**Selected text**
▼
Since under H0 we assumed that the data taken from uniform distribution. The excepted number of samples in each cell should be 1000/100 = 10 = excepted value.

Chi squer test - Lets claculate,S, the chi statistic.

S = sum((observed_vector - 10) ^ 2 / 10)
round(pchisq(S, df = (100 - 1) * (2 - 1) , lower.tail = FALSE), 3)
## [1] 0

I’ll confidently reject the null hypotesis. The p_value is pretty close to 0 which mean the results we got are pretty rare under H0. We can see also that the S-statistic value is far from 0 which mean that the diff between the observed and expected value is high.

##q.d

n_iter = 10 ^ 4
n_points = 10 ^ 3

S_vec = c()
for (i in 1:n_iter) {
  # samplimg 1000 points from uniform distribution
  X0 = runif(n_points, 0, 1)
  X1 = runif(n_points, 0, 1)
  uni_vector = c()
  for (i in grd) {
    for (j in grd) {
      number_of_sampels_inside = sum((X0 > i[1] &  X0 < i[2])  &
                                       (X1 > j[1] & X1 < j[2]))
      uni_vector = c(uni_vector, number_of_sampels_inside)
    }
  }
  
  # calculating S statistic for each expected uniform sample and observed LCG function sample
  S_current = sum((uni_vector - 10) ^ 2 / 10)
  S_vec = c(S_vec, S_current)
  
}

rchisq_sampel = rchisq(10000, 100 - 1)

plot(density(S_vec) ,
     main = "Empirical density",
     xlab = "Values",
     ylab = "density")

plot(
  density(rchisq_sampel),
  main = "Theoretical density",
  xlab = "Values",
  ylab = "density"
)

The densities looks preaty the same, positive and simetrical aroound 100

Caculating empirical p_value

sum(S_vec > S) / length(S_vec)
## [1] 0

yes the p value are the same, 0 and close to 0

q.e

Generating sequence of length 3000

id_num = 207438573
lcg_vec = lcg_func(
  x_seed = id_num ,
  n = 3000 ,
  m = 2 ^ 31,
  a = 2 ^ 16 + 3,
  c = 0
)

Generating points (x_i,y_i,z_i)

X0 = lcg_vec[seq(1, 1999, 2)] ^ 2
X1 = lcg_vec[seq(2, 2000, 2)] ^ 2
X2 = lcg_vec[seq(3, 2001, 2)] ^ 2

plot

df = data.frame(X0, X1, X2)
fig <-
  plot_ly(
    df,
    x = ~ X0,
    y = ~ X1,
    z = ~ X2,
    colors = c('#0C4B8E'),
    size = 1
  )
fig <- fig %>% layout(title = "dynamic 3d Scatter Plot of LCG threes sequence",
                      scene = list(
                        xaxis = list(title = "X"),
                        yaxis = list(title = "Y"),
                        zaxis = list(title = "Z")
                      ))
fig <- fig %>% add_markers()
fig
## Warning: `arrange_()` is deprecated as of dplyr 0.7.0.
## Please use `arrange()` instead.
## See vignette('programming') for more help
## This warning is displayed once every 8 hours.
▲
**Records supplied**
▼
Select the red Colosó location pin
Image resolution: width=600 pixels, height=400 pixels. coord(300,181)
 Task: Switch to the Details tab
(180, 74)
▲
▼
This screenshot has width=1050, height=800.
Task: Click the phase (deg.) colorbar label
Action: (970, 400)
▲
**Problems**
- A) List every argument passed to `lcg_func` in the R walkthrough on testing the LCG generator, along with the value each one gets.
- B) Under H0 in the LCG chi-square walkthrough, how many samples are expected in each cell?
- C) Continue the R walkthrough on testing the LCG generator, starting after the last line it shows.

**Response list**
- A)
x_seed = id_num (207438573)
n = 3000
m = 2 ^ 31
a = 2 ^ 16 + 3
c = 0

- B) 10, which is 1000/100.

- C)
## Call `lifecycle::last_warnings()` to see where this warning was generated.

My conclusion is that the same as happend in the previouse is now hapenning here. the LCG algorithem do not create real random sequence for the given parameters.And as more as the points get closer to 0 as higher as the density goes up, which point out of correlations between the points in the consecutive sequence

q.f

The reasone for the poor performence of the LCG with the given params is that there is exist correlation between the threes By using recursive relation we can show that \(i_z = 6_{iy} - 9_{ix}(mod(2^{31}))\) the last is a multiple of \(2^{32}\) and so, dividing by \(2^{31}\) to get a float, we find that \(9x − 6y + z\) is an integer. In fact, this integer is restricted to some limits

I order to break these non uniform distribution lets intiat the LCG with different params that not create correlation. Then rerun the chi test for the new points and take a look over the p_value

lcg_vec = lcg_func(
  x_seed = id_num ,
  n = 2000 ,
  m = 2 ^ 31,
  a = 33,
  c = 58
)

Generating points (x_i,y_i,z_i)

X0 = lcg_vec[seq(1, 2000, 2)]
X1 = lcg_vec[seq(2, 2001, 2)]

coordinate = seq(0, 1, 0.1)
grd = Map(c, coordinate[1:10], coordinate[2:11])

observed_vector = c()
for (i in grd) {
  for (j in grd) {
    number_of_sampels_inside = sum((X0 > i[1] &  X0 < i[2])  &
                                     (X1 > j[1] & X1 < j[2]))
    observed_vector = c(observed_vector, number_of_sampels_inside)
  }
}


S = sum((observed_vector - 10) ^ 2 / 10)
round(pchisq(S, df = (100 - 1) * (2 - 1) , lower.tail = FALSE), 3)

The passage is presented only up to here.